(Data excerpts)
= = = = =

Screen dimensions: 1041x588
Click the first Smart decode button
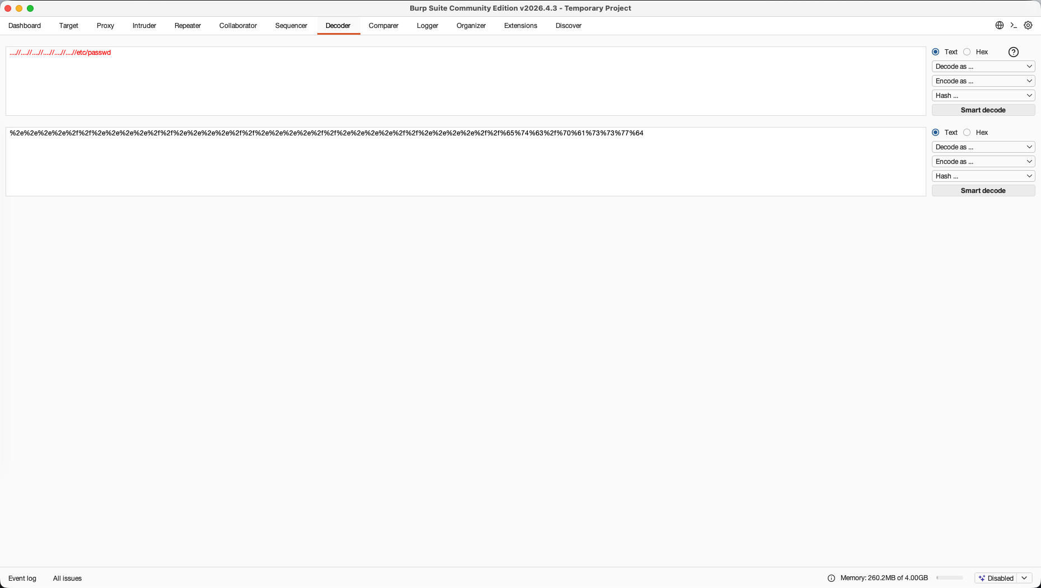click(983, 110)
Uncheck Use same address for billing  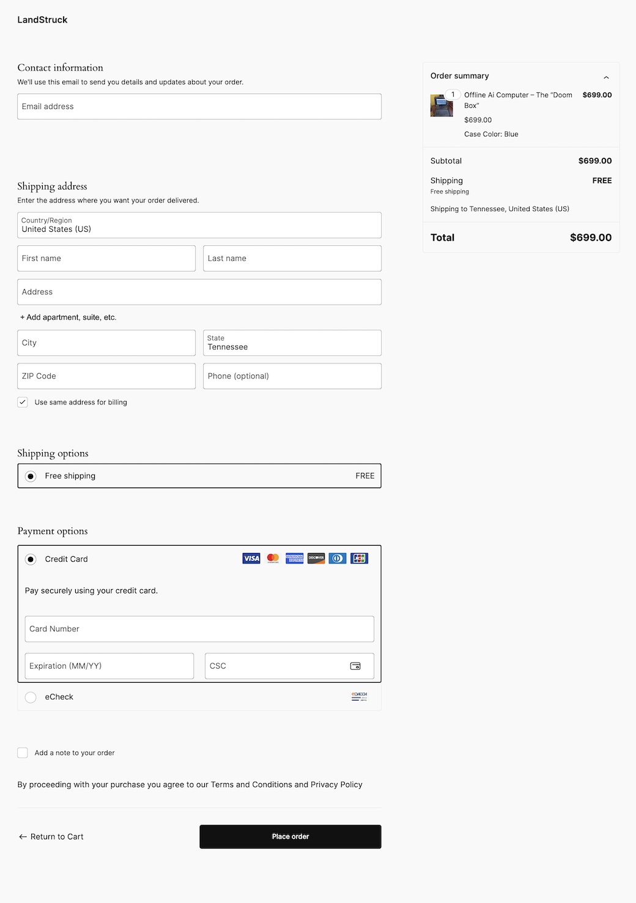point(23,402)
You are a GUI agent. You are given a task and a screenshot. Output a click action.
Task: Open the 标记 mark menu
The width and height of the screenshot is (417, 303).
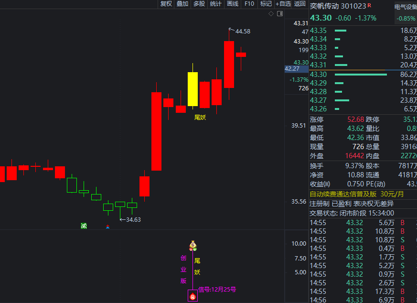(266, 4)
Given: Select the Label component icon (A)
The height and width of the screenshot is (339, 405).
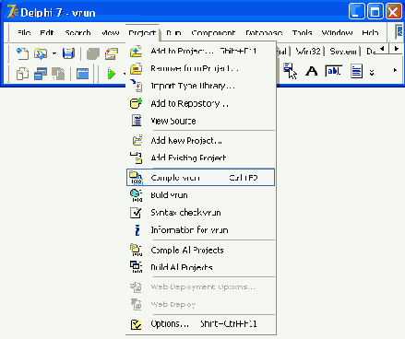Looking at the screenshot, I should [312, 71].
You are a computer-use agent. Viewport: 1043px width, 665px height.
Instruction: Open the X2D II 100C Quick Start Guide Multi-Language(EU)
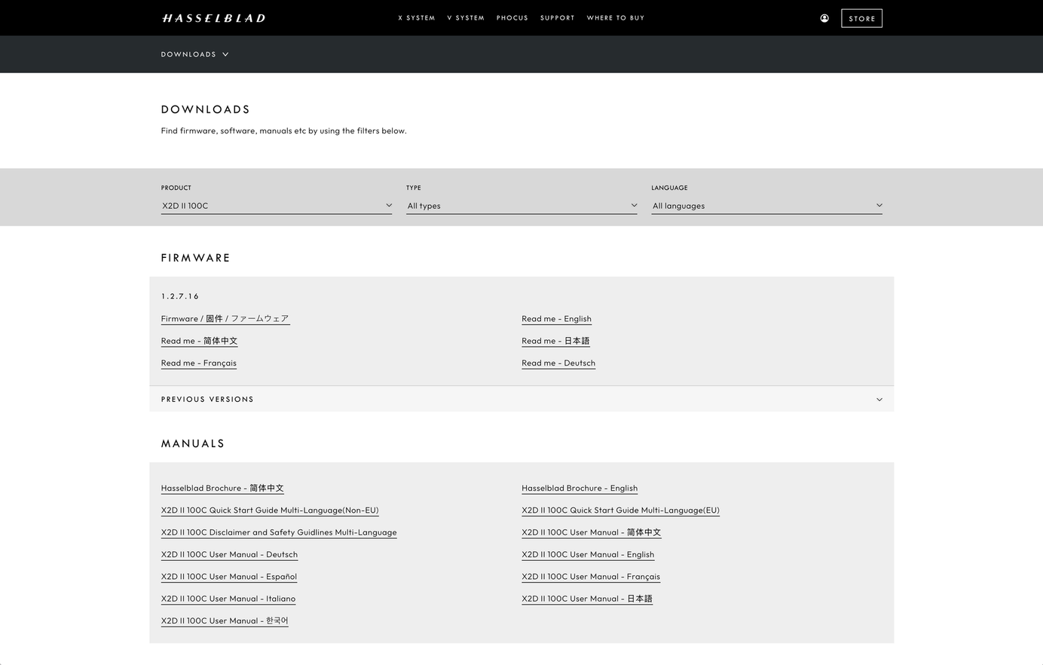point(620,510)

= = = = =

WORK TASK —
Please reproduce, word for word, only the lines from the line that holds "The height and" through the final line of the entries above, omitting any pictures.

TASK RESULT —
The height and width of the screenshot is (339, 405).
Looking at the screenshot, I should [312, 71].
You are a computer-use agent. Viewport: 1043px width, 665px height.
Instruction: Open the X2D II 100C Quick Start Guide Multi-Language(EU)
point(620,510)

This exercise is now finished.